◆ Problem 1:
Write out the passage of the article on George W. Bush from "Dyslexia does not" to "of the time.".

◆ Selection:
Bush League

With his reception for members of the baseball hall of fame on March 30, the nation may have finally seen George W. Bush's only real interest in the presidency.

As an elementary school student he would carry a small baseball bat around with him during the school day, and is remembered by his teachers primarily for trying to put together pick-up baseball games. The family maid recalls that he never had much time to do homework because he was too busy playing baseball, although he struck out frequently. According to a childhood friend, the only thing he read avidly was baseball statistics. Another is convinced that Bush's life goal is still to be baseball commissioner. Doug Hannah, one of Bush's childhood buddies, told Gail Sheehy last year "Running for president is a résumé-enhancer for being the commissioner of baseball. And it's a whole lot better job."

Dubya's earliest years were spent in the segregated Texas oil town, Midland, Texas. He moved to Houston with his family at age 13. In Houston, the family maid and childhood chum Hannah recall Dubya spending up to three hours at a time on Saturdays drilling vocabulary words on flashcards with his mother. It is unclear that he ever read on his own. Bush was denied admission to the most prestigious prep school in Houston, and had to settle for somewhere less academically demanding. When he transferred to Phillips Academy the following year, he joined other Texans at the bottom of the academic pile, recalling years later to a friend how embarrassed he was at receiving a grade of 0 on his first English paper.

Sheehy suggests that Bush's early difficulties with language, as well as his familiar malapropisms (and possibly those of his father) may result from undiagnosed dyslexia. The director of the Newhaus Education Center in Bellaire, Texas, which trains teachers to teach dyslexics to read confirms that Barbara Bush's interest in dyslexia stems from dyslexia in the family.

Dyslexia does not indicate lack of intelligence - in fact many dyslexics are extremely bright. It can, however, influence the behavior of the person who lives with it, including, for example, a tendency toward rigid routines. Moreover, dyslexia and attention-deficit-disorder are found together approximately 30% of the time.

Rows on where targets appear:
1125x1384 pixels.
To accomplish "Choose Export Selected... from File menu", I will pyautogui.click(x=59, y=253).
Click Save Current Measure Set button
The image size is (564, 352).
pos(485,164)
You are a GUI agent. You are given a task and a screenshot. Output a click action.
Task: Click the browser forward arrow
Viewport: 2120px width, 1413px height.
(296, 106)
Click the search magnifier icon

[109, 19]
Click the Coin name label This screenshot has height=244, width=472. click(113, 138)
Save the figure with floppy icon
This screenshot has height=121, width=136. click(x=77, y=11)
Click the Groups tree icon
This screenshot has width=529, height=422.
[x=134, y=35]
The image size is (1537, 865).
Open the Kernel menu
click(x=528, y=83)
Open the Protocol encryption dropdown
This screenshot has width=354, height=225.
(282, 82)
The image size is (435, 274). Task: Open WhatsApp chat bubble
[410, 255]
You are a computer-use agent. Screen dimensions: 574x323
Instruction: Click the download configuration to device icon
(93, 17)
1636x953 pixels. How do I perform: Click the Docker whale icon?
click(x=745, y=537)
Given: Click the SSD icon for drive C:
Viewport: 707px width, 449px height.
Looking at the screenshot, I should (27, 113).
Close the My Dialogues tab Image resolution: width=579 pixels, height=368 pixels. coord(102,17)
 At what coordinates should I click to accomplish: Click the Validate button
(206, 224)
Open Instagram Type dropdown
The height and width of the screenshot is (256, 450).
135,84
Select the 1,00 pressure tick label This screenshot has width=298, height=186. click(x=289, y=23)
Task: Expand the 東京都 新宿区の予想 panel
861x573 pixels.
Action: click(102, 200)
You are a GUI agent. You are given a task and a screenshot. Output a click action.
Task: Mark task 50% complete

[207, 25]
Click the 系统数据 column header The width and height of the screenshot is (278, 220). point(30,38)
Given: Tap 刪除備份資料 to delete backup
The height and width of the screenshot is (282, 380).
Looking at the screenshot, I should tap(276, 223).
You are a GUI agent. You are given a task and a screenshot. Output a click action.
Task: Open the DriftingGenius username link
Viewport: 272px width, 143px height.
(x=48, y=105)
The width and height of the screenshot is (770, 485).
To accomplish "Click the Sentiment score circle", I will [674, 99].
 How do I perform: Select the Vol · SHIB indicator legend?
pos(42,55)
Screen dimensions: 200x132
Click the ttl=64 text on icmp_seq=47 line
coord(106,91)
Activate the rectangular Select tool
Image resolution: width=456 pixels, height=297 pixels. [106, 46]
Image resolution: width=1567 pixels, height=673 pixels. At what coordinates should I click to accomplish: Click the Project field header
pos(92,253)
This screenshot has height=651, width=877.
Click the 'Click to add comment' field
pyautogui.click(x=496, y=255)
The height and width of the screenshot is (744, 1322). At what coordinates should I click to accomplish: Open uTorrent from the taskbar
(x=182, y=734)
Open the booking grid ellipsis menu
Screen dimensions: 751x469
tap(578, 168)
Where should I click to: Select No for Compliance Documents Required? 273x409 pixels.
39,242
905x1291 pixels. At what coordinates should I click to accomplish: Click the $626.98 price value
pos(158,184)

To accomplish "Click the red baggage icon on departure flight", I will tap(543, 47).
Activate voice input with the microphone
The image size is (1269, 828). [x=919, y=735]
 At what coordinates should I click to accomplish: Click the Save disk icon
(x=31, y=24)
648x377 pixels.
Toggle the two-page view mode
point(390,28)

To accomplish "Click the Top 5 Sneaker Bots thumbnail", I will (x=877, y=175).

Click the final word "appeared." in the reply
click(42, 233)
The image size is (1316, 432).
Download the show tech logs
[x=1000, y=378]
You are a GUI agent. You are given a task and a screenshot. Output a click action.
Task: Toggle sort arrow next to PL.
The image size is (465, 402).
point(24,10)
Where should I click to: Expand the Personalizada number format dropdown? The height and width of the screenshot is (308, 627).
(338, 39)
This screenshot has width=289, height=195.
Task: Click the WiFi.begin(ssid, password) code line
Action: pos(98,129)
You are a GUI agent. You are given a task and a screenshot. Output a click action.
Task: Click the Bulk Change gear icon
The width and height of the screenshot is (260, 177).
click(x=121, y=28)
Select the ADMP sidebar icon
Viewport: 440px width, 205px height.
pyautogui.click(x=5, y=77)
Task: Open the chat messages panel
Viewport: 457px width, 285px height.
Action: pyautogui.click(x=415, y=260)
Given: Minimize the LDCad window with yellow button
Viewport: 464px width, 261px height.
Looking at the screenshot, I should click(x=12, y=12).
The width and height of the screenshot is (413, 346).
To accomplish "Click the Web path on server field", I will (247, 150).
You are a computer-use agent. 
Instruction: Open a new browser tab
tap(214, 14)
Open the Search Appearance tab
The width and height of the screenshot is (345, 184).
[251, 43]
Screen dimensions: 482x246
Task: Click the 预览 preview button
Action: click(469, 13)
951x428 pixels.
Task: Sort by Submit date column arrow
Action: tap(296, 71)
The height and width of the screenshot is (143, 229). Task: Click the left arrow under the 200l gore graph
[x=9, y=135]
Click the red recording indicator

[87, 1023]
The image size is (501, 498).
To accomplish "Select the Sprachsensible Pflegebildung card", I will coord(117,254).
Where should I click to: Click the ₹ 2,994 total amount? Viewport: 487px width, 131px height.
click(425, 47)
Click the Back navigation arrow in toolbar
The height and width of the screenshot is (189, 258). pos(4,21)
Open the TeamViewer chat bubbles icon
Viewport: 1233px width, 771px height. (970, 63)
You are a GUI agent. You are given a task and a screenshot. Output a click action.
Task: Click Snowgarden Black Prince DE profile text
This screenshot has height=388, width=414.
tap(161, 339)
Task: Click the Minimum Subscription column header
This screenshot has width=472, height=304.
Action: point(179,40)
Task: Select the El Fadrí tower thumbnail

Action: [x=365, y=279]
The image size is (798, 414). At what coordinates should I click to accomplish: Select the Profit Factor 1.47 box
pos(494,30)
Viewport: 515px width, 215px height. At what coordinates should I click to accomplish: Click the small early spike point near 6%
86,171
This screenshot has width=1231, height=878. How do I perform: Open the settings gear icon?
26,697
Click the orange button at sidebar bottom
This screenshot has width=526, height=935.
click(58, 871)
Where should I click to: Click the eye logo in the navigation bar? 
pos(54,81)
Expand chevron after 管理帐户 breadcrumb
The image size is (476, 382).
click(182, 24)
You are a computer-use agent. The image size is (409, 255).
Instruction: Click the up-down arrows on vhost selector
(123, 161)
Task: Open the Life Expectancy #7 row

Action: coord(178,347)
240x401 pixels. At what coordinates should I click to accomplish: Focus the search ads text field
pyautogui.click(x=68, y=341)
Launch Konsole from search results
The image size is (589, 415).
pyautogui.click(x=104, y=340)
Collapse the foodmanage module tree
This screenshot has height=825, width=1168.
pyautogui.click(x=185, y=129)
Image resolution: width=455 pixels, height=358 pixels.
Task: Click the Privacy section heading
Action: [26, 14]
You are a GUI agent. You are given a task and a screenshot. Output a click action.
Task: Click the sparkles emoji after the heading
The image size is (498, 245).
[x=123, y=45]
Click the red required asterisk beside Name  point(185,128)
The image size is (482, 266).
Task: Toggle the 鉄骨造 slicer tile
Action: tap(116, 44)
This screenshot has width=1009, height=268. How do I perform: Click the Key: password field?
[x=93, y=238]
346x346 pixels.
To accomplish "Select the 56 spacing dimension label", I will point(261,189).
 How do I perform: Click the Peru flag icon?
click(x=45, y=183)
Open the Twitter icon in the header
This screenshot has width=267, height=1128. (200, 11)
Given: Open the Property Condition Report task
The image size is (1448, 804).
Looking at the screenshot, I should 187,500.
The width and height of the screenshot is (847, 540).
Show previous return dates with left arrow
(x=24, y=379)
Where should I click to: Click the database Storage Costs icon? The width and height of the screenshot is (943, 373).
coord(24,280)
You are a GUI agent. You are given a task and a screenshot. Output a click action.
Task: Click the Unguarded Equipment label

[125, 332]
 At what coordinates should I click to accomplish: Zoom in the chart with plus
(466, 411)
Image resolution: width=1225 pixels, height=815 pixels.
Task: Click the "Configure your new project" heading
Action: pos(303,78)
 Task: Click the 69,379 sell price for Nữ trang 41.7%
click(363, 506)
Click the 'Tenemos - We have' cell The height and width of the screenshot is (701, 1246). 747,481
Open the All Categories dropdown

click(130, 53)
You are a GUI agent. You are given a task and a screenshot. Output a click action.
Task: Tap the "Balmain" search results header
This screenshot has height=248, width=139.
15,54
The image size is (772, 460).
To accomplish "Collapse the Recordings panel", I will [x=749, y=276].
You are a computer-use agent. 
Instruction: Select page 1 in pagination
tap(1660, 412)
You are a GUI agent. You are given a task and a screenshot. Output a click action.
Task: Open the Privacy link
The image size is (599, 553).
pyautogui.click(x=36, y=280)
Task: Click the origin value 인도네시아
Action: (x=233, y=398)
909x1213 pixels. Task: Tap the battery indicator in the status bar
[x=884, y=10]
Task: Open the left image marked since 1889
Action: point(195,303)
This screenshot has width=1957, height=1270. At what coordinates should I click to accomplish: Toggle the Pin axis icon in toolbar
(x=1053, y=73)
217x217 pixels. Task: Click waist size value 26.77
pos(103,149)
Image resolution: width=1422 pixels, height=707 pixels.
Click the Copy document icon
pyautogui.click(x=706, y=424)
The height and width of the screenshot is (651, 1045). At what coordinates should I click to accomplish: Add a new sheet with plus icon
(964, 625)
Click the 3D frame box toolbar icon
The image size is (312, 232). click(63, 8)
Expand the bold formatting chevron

◆ Problem 2:
Lay out the rows as a numbered list, from the first row through the line with "Click the Coin", omitting blank lines.

◆ Full response 1:
Dyslexia does not indicate lack of intelligence - in fact many dyslexics are extremely bright. It can, however, influence the behavior of the person who lives with it, including, for example, a tendency toward rigid routines. Moreover, dyslexia and attention-deficit-disorder are found together approximately 30% of the time.

◆ Full response 2:
1. 1125x1384 pixels.
2. To accomplish "Choose Export Selected... from File menu", I will pyautogui.click(x=59, y=253).
3. Click Save Current Measure Set button
4. The image size is (564, 352).
5. pos(485,164)
6. You are a GUI agent. You are given a task and a screenshot. Output a click action.
7. Task: Click the browser forward arrow
8. Viewport: 2120px width, 1413px height.
9. (296, 106)
10. Click the search magnifier icon
11. [109, 19]
12. Click the Coin name label This screenshot has height=244, width=472. click(113, 138)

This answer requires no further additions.